GOAL OF THE EXERCISE
The lines to extract begin at the one containing "光明日报社概况 (467, 2551)" and run to the end of the listing; set them down exactly and alone.

INPUT MATERIAL
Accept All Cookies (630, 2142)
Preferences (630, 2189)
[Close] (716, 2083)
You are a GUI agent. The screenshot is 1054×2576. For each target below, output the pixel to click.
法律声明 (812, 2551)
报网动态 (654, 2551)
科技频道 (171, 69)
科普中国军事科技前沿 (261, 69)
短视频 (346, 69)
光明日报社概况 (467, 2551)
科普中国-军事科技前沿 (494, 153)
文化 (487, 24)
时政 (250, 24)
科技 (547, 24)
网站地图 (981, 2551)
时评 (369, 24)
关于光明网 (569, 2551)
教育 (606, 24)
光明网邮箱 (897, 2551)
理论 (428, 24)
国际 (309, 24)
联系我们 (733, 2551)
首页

SOLUTION FOR THIS EXERCISE
光明日报社概况 (467, 2551)
科普中国-军事科技前沿 (494, 153)
文化 (487, 24)
时政 (250, 24)
科技 (547, 24)
网站地图 (981, 2551)
时评 (369, 24)
关于光明网 (569, 2551)
教育 (606, 24)
光明网邮箱 (897, 2551)
理论 (428, 24)
国际 (309, 24)
联系我们 (733, 2551)
首页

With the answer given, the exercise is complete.